近年来的体内实验结果发现,虽然起始移植的MSCs细胞数量很多,然而最终迁移到损伤区域能够存活下来,并进一步分裂分化的细胞数量非常少。例如有文献报道脊髓损伤手术 26天后,在损伤局部可检测到的存活的移植细胞还不到1%,严重影响了干细胞修复局部损伤组织的效果。而无论MSCs发挥治疗作用的方式是分化为损伤组织的细胞类型以修复受损组织,还是着重于改善微环境,提高损伤区移植细胞的数量与质量都是至关重要的,这也是目前干细胞移植治疗领域的一个瓶颈。
发明内容
为解决上述技术问题,本发明的目的是提供一种重组间充质干细胞及其制备方法,本发明的重组间充质干细胞,其迁移能力和增殖能力均得到提高,从而提高MSCs细胞移植治疗中枢神经系统等疾病的疗效。
本发明的重组间充质干细胞,重组间充质干细胞内转入有miR-124和miR-21。
进一步地,miR-124的核苷酸序列如SEQ ID No.1所示。
进一步地,miR-21的核苷酸序列如SEQ ID No.2所示。
本发明还提供了上述重组间充质干细胞的制备方法,包括以下步骤:
通过脂质体转染方式,将miR-124和miR-21转染进入间充质干细胞,筛选出表达水平上调的细胞,得到重组间充质干细胞。
进一步地,在转染之前,还包括将间充质干细胞进行分离、原代及传代培养的步骤。
进一步地,间充质干细胞来源于骨髓、肌肉和神经中的一种或几种。
进一步地,重组间充质干细胞的迁移能力和增殖能力得到提高。
进一步地,在筛选后,还包括采用miRNA定量检测技术,定量分析细胞并验证其表达水平的步骤。
进一步地,将重组间充质干细胞传代后,可进行体外验证,检测其定向迁移能力、增殖能力及神经方向分化能力。

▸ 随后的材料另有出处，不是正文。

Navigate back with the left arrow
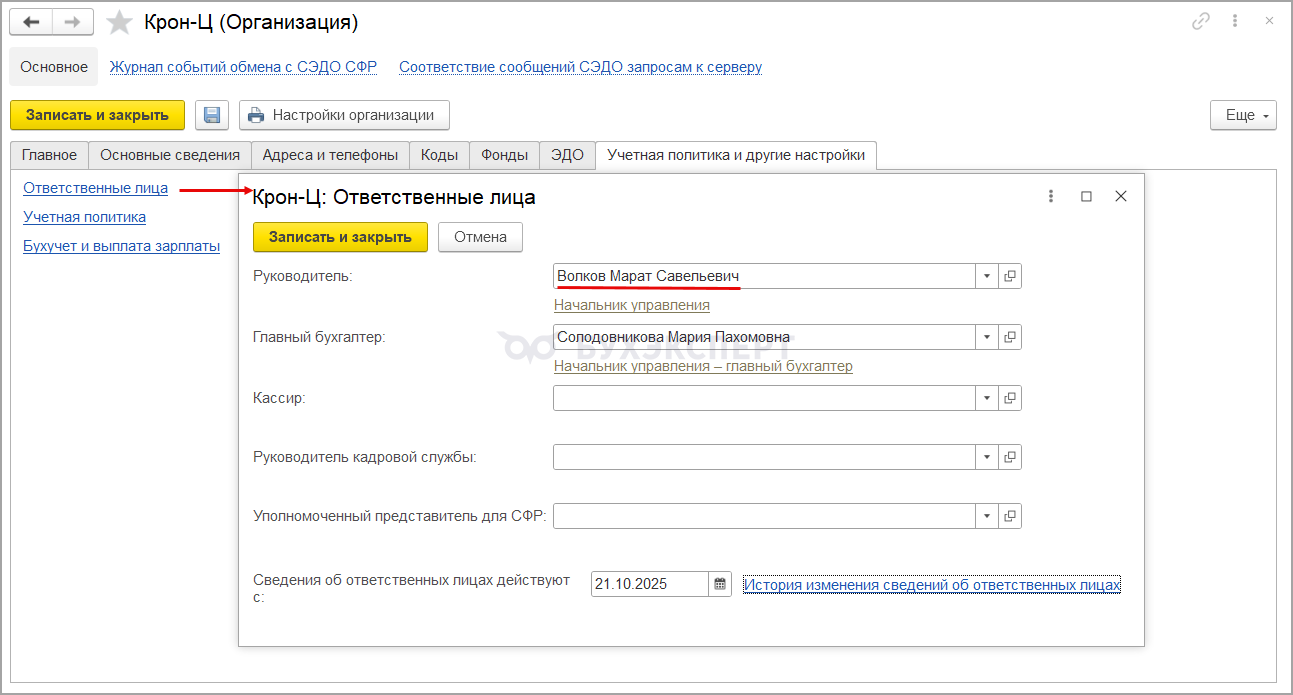This screenshot has width=1293, height=695. [x=31, y=22]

进一步地,可构建脊髓损伤模型,将重组间充质干细胞移植入模型中,进行体内验证,检测其在动物体内的定向迁移能力、增殖能力及神经方向分化能力。
借由上述方案,本发明至少具有以下优点:
本发明提供了一种具有高迁移能力和高增殖能力的重组间充质干细胞,该干细胞具有上调的miR-124和miR-21,细胞的迁移、增殖与分化等生物学行为得到调控,显著提高了MSCs 的迁移速度与距离,该重组间充质干细胞可促进细胞划痕的愈合,MSCs的增殖能力得到提高,有效增加细胞的数量,相比MSCs,本发明的重组间充质干细胞向神经元方向的分化潜能得到明显增强。

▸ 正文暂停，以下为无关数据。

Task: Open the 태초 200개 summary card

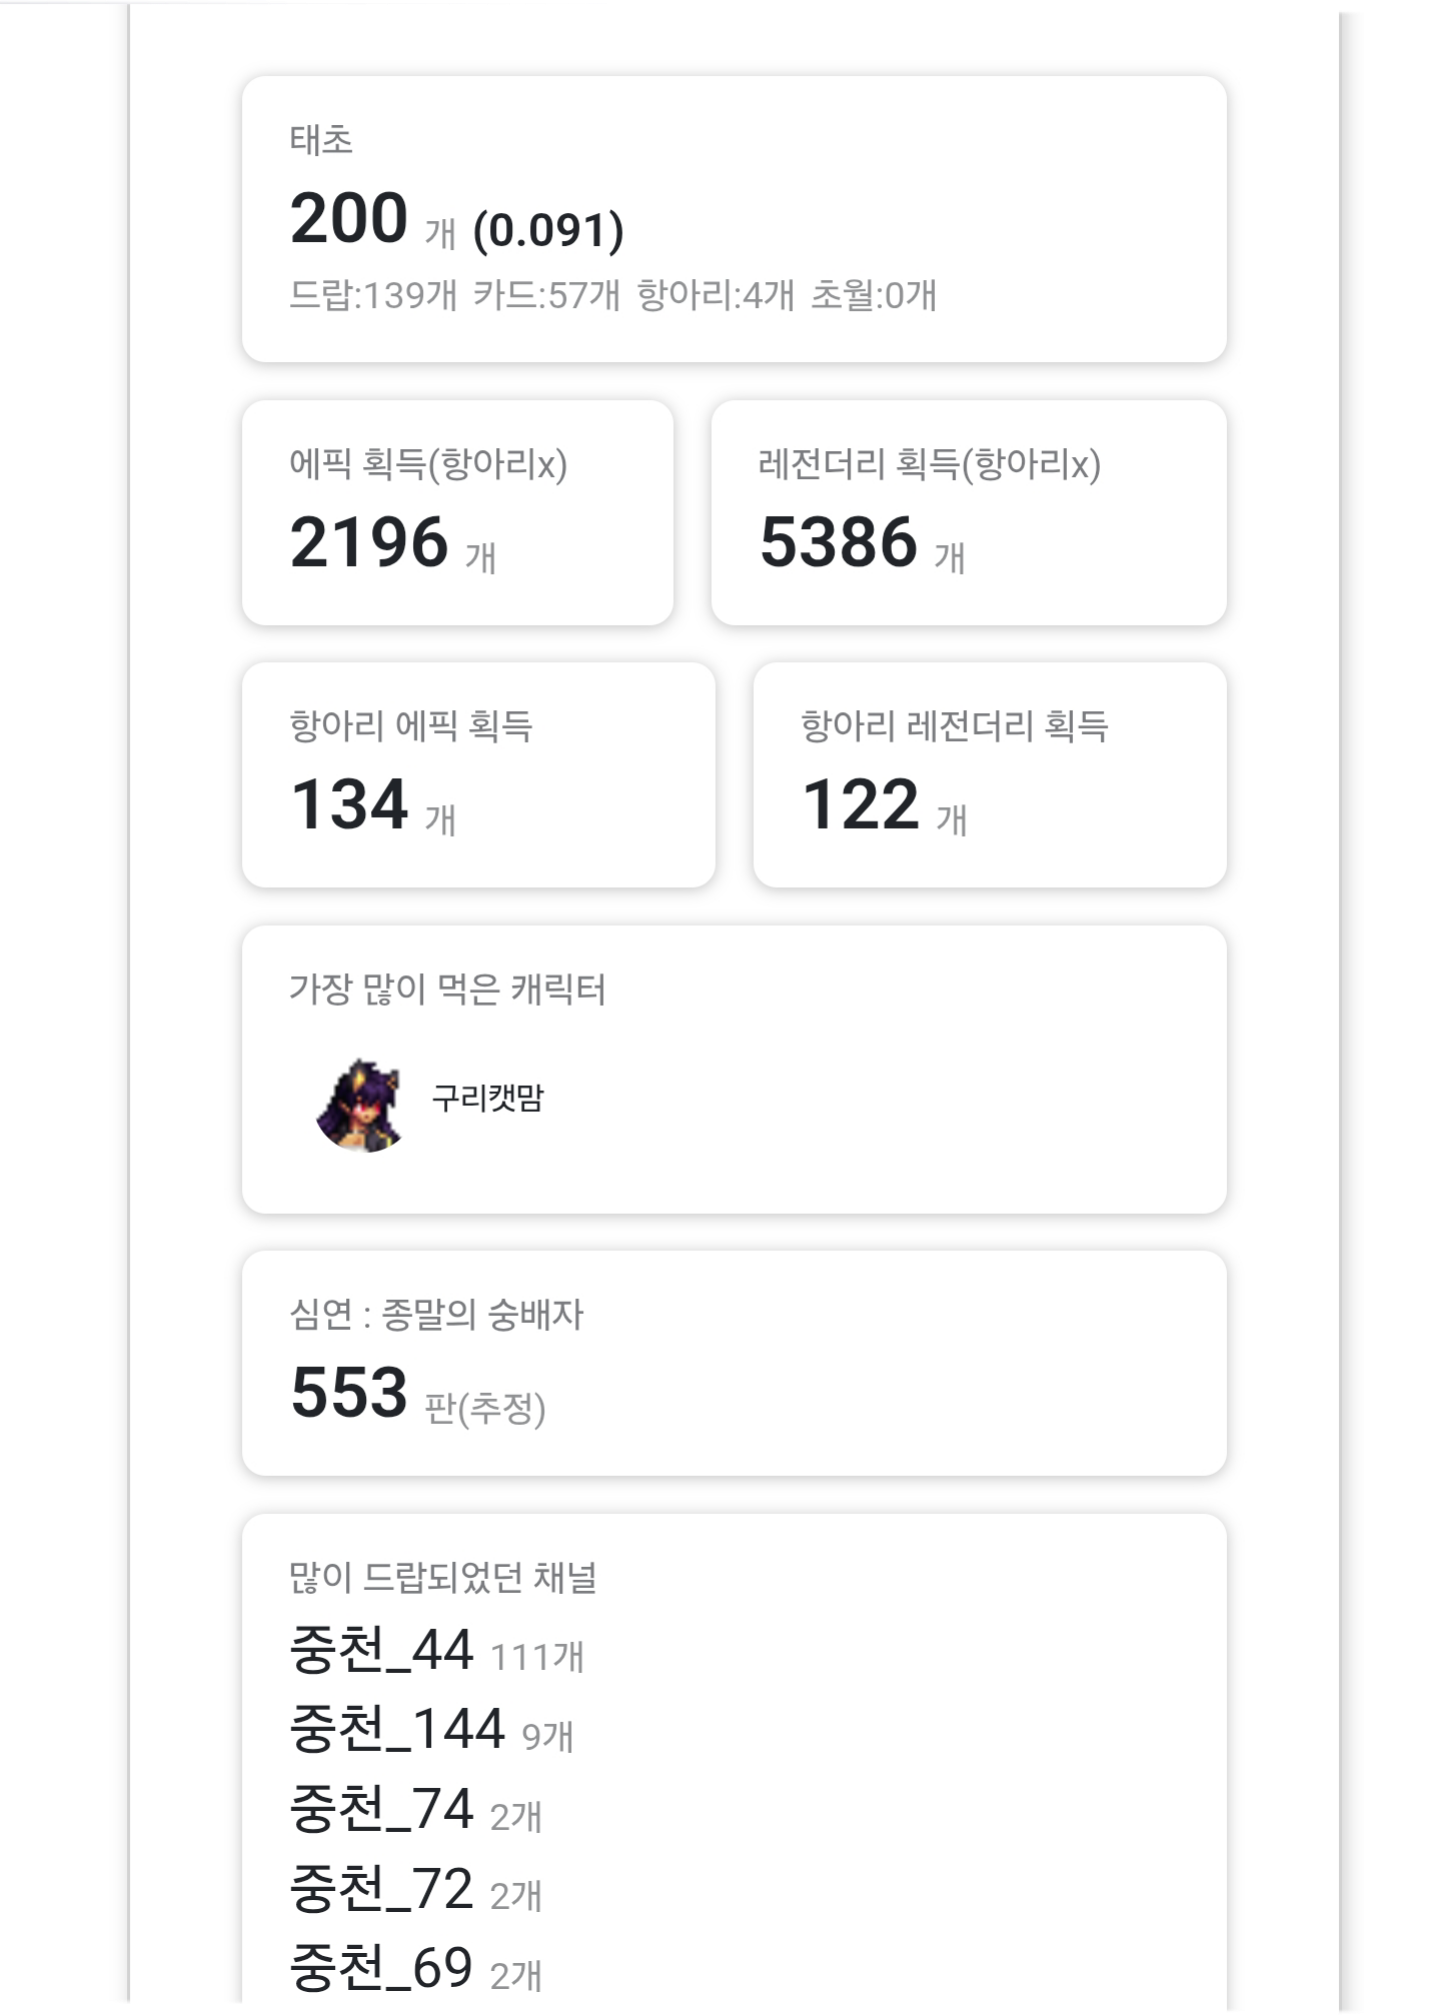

本发明还提供了一种全新的、更加有效的高迁移能力重组MSCs的制备方法,上调有效调控MSCs趋化性迁移行为的关键miRNAs分子:miR-124,以及调控MSCs增殖能力的关键miRNA分子:miR-21。证明了通过调控miR-124可以在体外、体内得到高定向迁移能力的MSCs细胞群体;通过调控miR-21可以在体外得到高增殖能力的MSCs细胞群体,并且具有高神经分化方向潜能。从而进一步提高MSCs细胞移植治疗中枢神经系统疾病等顽症的疗效,本发明对于提高干细胞如MSCs在临床上治疗各种疾病的细胞移植治疗效果具有重要价值。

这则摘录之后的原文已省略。